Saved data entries
_ _ _ _
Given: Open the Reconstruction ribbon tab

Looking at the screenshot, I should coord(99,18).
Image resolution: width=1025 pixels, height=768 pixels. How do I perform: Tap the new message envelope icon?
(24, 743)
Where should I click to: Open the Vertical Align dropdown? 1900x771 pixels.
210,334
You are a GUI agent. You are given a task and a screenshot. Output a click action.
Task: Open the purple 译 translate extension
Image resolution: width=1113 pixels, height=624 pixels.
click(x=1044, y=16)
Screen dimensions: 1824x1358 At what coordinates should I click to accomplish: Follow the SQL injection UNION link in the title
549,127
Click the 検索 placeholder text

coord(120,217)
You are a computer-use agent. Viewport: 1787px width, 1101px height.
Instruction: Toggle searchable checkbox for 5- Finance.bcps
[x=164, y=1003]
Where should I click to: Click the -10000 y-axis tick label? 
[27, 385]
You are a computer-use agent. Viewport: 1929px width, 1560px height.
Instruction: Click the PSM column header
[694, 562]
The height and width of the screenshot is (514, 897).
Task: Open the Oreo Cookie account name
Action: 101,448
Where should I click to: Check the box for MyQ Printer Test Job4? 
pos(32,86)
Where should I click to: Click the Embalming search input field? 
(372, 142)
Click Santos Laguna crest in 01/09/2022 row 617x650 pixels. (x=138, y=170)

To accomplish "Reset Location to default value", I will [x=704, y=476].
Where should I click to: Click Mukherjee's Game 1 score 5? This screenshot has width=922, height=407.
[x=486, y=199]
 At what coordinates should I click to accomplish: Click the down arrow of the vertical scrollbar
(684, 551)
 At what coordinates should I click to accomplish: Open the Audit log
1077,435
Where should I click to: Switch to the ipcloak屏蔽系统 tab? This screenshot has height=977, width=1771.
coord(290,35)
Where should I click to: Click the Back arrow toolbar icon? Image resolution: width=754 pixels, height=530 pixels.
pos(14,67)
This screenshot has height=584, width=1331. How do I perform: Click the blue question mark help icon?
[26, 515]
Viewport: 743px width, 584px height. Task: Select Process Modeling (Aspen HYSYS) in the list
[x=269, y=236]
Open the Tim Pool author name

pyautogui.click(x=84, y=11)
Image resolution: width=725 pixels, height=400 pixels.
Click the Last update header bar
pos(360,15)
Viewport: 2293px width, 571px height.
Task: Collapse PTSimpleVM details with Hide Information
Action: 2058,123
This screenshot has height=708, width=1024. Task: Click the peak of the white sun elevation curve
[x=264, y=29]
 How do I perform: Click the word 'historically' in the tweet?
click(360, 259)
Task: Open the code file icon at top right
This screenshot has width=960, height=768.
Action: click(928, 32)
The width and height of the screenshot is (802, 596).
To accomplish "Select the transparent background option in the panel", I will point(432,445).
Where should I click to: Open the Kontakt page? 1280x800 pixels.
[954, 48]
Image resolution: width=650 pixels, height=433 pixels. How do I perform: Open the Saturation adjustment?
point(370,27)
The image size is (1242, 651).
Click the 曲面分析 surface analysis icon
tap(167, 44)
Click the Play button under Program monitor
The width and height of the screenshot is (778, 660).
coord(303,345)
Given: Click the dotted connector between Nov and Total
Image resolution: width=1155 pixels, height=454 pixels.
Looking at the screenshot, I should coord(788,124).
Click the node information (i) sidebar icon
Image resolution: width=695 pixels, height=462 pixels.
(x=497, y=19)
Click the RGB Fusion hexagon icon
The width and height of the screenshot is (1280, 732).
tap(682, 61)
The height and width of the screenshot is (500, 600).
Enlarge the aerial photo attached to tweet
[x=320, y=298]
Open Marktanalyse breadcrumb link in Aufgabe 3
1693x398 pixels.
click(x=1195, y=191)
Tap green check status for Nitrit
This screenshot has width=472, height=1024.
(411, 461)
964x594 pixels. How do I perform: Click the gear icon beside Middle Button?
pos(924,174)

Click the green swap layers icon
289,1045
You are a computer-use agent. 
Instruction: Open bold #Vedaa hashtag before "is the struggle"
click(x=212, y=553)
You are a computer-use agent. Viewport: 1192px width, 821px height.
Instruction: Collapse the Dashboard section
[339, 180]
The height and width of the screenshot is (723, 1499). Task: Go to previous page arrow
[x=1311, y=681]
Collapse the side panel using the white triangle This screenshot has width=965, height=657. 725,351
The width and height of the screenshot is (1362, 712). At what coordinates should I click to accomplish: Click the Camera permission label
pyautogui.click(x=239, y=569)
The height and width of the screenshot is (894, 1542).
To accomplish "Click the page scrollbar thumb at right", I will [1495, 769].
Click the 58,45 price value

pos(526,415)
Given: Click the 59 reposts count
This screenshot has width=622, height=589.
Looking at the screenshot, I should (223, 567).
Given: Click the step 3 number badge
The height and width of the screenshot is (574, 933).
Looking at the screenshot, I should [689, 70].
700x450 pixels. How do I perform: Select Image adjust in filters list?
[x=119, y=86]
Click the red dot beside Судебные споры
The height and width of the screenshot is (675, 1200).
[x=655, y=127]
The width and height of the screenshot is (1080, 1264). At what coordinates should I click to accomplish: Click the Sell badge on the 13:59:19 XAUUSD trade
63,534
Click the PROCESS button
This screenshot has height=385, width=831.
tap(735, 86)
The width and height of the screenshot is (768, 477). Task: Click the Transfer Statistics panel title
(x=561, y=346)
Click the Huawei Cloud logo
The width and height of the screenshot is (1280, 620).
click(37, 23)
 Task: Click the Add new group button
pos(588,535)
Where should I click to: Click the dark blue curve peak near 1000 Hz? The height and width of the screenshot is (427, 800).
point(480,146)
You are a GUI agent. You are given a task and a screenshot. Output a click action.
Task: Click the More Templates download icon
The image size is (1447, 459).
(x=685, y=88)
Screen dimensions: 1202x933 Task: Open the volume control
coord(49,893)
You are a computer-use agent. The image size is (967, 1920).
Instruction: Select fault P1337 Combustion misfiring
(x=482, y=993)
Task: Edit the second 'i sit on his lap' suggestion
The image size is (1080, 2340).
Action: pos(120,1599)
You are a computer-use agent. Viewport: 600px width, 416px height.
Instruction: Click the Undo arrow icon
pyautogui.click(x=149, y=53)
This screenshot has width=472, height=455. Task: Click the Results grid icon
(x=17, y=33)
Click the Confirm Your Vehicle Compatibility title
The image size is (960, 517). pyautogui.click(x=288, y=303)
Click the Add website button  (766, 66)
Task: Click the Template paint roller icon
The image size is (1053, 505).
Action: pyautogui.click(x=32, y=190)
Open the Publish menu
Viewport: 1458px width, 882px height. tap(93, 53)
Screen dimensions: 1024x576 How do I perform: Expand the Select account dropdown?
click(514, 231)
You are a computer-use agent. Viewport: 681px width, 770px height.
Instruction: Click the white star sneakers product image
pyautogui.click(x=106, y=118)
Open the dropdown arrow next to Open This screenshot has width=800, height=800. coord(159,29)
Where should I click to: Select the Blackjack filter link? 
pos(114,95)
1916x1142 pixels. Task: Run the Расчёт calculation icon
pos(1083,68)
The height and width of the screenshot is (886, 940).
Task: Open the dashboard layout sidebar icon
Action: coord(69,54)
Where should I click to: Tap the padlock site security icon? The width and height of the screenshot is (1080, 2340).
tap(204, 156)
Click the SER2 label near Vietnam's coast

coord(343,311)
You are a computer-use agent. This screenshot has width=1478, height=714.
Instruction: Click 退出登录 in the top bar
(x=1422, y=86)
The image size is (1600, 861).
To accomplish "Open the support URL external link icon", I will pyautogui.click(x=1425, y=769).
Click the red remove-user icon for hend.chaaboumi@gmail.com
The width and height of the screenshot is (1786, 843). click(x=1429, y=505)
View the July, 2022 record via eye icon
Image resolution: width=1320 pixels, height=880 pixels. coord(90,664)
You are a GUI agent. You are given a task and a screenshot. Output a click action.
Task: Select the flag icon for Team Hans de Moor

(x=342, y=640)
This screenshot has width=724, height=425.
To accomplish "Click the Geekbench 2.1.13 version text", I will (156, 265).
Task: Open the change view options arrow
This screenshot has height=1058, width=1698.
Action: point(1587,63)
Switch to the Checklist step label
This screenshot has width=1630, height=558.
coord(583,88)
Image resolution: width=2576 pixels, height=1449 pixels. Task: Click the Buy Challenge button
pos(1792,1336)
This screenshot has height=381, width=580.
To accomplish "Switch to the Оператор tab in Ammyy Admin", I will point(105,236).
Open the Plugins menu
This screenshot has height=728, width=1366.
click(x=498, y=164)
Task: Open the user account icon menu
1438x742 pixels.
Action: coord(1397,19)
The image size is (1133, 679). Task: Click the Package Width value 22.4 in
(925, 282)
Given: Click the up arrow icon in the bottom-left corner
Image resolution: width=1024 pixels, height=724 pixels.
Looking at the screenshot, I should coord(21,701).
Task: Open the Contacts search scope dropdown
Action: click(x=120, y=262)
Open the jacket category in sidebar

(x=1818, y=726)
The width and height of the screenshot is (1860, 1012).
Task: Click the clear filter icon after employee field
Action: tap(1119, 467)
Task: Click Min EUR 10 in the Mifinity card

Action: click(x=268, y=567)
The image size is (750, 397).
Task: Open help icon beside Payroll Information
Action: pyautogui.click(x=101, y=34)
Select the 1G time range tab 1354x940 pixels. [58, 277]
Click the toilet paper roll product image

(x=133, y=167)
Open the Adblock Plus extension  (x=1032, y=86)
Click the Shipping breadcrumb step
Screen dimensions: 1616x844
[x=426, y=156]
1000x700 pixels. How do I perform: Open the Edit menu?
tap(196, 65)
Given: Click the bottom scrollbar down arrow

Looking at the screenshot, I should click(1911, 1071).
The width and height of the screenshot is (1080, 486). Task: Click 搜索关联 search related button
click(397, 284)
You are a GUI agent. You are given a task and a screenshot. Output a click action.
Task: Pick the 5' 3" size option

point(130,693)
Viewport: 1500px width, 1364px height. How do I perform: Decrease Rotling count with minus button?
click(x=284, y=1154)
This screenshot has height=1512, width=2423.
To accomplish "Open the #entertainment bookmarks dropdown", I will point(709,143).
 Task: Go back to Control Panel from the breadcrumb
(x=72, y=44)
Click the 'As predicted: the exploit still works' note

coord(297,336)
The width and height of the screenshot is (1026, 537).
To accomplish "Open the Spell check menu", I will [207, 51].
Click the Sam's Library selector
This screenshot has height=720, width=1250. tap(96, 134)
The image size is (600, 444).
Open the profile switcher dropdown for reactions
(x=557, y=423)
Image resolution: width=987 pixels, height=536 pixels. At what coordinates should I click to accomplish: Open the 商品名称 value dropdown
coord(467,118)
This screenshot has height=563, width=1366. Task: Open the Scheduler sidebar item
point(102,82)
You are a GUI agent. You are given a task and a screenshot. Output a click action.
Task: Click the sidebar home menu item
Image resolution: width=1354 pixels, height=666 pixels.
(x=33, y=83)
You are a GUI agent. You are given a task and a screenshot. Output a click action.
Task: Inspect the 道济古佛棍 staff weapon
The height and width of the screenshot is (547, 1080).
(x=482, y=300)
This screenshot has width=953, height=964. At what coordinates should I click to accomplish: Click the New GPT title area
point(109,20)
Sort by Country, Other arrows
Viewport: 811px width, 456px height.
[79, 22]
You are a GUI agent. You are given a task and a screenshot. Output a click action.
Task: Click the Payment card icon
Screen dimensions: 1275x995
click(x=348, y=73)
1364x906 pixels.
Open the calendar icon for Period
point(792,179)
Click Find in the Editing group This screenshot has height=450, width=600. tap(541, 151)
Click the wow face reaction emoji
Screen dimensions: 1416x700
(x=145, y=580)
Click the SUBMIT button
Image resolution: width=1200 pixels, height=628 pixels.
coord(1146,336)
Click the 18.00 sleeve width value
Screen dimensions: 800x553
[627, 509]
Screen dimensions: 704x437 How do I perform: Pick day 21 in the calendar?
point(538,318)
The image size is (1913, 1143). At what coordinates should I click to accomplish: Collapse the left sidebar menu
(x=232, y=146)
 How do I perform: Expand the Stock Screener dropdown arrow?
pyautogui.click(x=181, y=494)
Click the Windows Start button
_ _ _ _
- [TASK DIRECTIONS] Using the entries above, state the number of lines that include "computer". Add nothing else.

- [SOLUTION BELOW] 8